Comparative Example 1
A temperature measuring device protective tube having an outer diameter of 4 mm and an inner diameter of 3 mm was arranged in a reaction tube (inner diameter: 25 mm, length: 4430 mm) arranged in the vertical direction. This reaction tube was filled with the above-mentioned cylindrical catalyst molded body (particle diameter 6 mm, length 6 mm) at a filling rate of 0.44 g / second.
In the reaction tube after filling, the filling length was 3750 mm. When the pressure loss was measured, it was 403 mmH ₂ O.

  From the above results, in the present invention, the reaction tube provided with the temperature measuring device and the temperature can be obtained by using the catalyst molded body in which a plurality of catalyst molded bodies are manufactured without replacing the mold (die) of the molding apparatus.
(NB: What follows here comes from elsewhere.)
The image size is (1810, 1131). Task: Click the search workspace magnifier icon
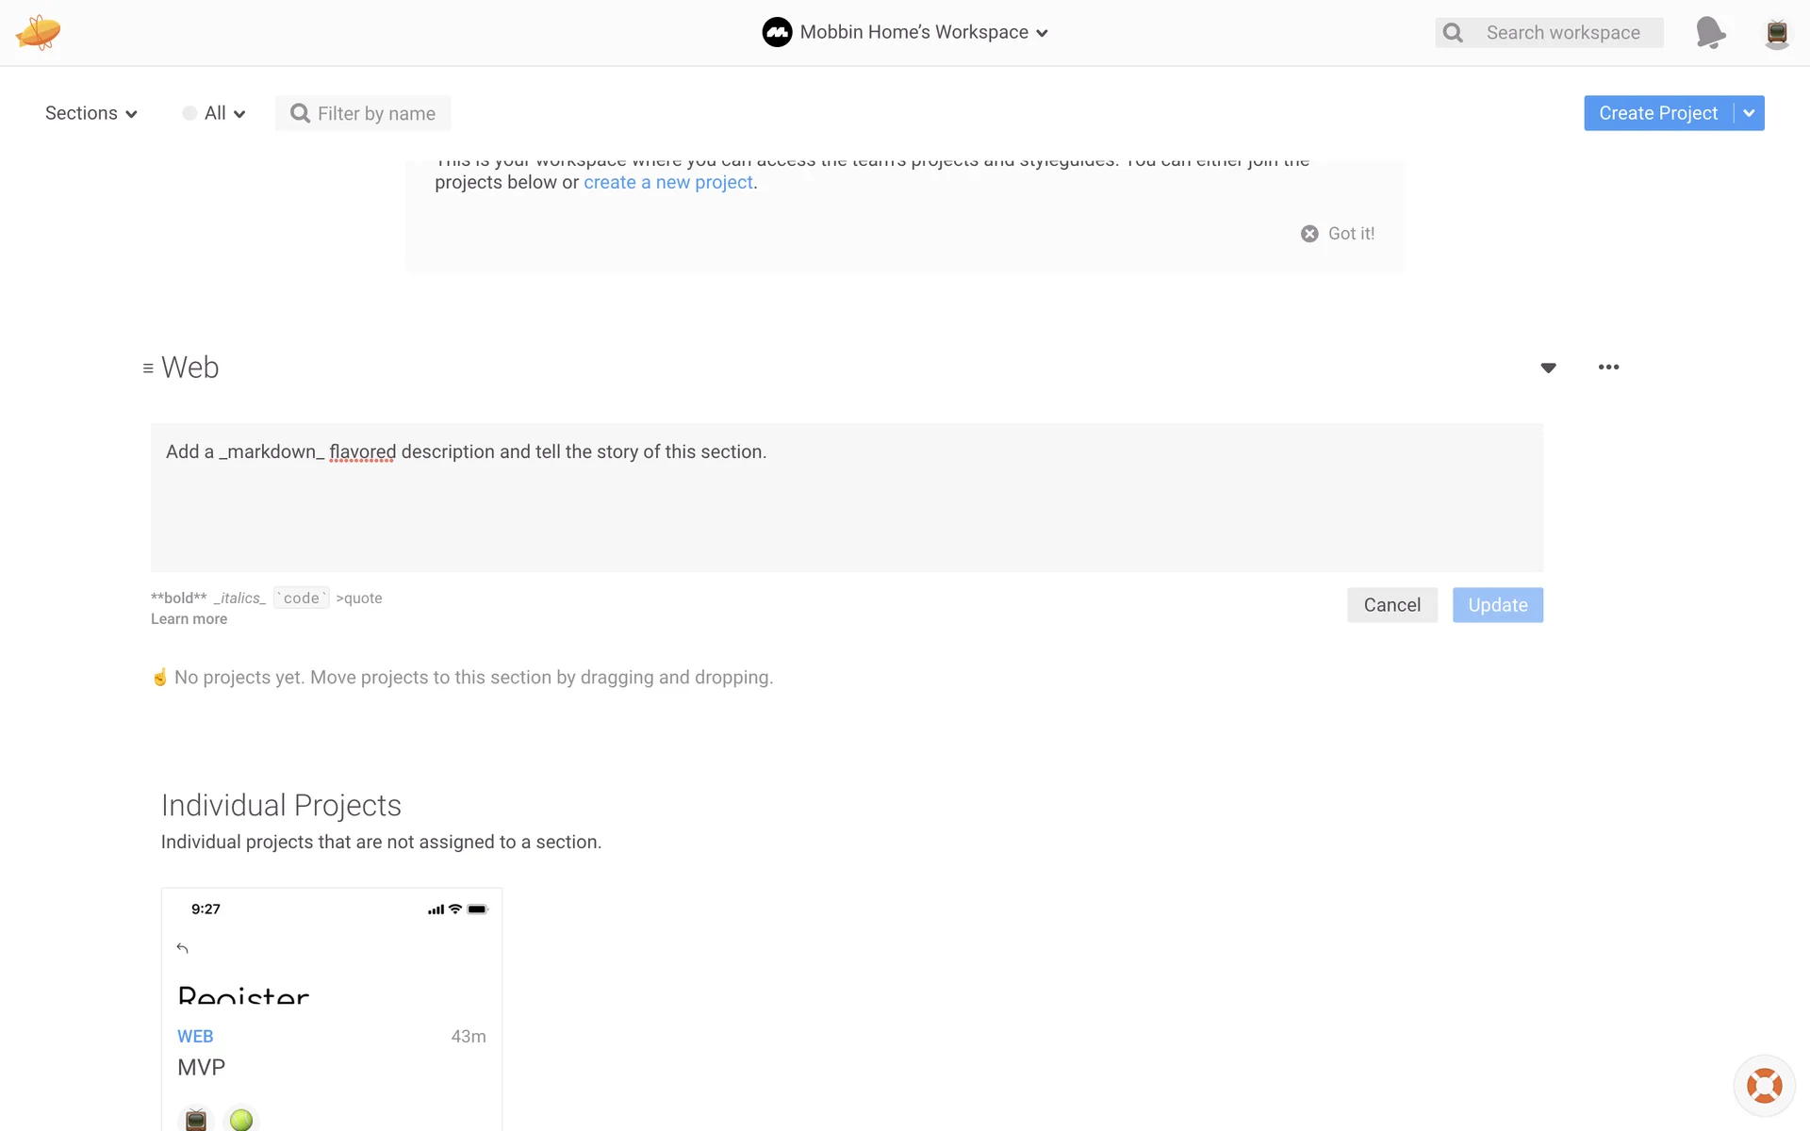pyautogui.click(x=1453, y=33)
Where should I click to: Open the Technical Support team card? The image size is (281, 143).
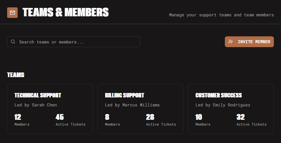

It is clear that the pressure loss variation can be satisfactorily suppressed in the reaction tube not equipped with the measuring device.

Claims (3)

A method for charging a catalyst into a fixed bed multi-tube reactor having a plurality of reaction tubes, at least one of which is provided with a temperature measuring device,
The catalyst has a cylindrical shape, an elliptical columnar shape or a polygonal columnar shape,
At least a part of the catalyst filled in the reaction tube provided with the temperature measuring device has substantially the same particle size as the catalyst filled in the reaction tube not provided with the temperature measuring device, and does not include the temperature measuring device. shorter than catalyst packed in a reaction tube length and chromatic, wherein the length of the catalyst packed into the reaction tube without the temperature measuring device, the length of the catalyst packed into the reaction tube with the temperature measuring device A ratio of 1: 0.67 to 1: 0.95 .   The catalyst filled in the reaction tube equipped with the temperature measuring device has the same shape and substantially the same particle size as the catalyst filled in the reaction tube not equipped with the temperature measuring device, and is equipped with the temperature measuring device. The process according to claim 1, wherein the process has a shorter length than the catalyst charged in the reaction tube. Catalyst is a catalyst for producing an unsaturated carboxylic acid A process according to any one of claims 1-2.